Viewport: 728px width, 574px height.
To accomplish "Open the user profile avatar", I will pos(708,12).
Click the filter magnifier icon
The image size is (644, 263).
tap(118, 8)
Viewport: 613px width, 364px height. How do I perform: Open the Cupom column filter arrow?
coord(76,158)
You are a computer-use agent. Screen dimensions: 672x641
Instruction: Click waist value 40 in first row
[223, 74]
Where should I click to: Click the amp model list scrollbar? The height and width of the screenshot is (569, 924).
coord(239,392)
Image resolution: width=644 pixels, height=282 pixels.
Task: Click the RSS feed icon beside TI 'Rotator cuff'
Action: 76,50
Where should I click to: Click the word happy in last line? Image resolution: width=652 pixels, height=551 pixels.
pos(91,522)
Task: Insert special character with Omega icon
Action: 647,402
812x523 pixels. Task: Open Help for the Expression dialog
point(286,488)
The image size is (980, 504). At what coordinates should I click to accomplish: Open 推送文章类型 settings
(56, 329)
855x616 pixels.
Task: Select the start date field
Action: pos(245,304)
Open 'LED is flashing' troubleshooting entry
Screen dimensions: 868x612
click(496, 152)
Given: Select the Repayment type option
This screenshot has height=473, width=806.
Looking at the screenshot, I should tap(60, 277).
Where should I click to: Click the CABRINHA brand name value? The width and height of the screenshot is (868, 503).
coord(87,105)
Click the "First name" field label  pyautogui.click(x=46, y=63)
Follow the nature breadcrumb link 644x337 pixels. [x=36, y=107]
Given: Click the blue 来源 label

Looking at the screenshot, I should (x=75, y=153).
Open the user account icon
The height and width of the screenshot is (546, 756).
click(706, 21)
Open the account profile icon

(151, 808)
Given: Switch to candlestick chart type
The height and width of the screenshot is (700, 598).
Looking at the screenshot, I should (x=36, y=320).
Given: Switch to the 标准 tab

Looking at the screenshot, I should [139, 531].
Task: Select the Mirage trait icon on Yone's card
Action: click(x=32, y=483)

####

Copy all the lines above that hold the string "type".

Given: Select the Repayment type option
Given: Switch to candlestick chart type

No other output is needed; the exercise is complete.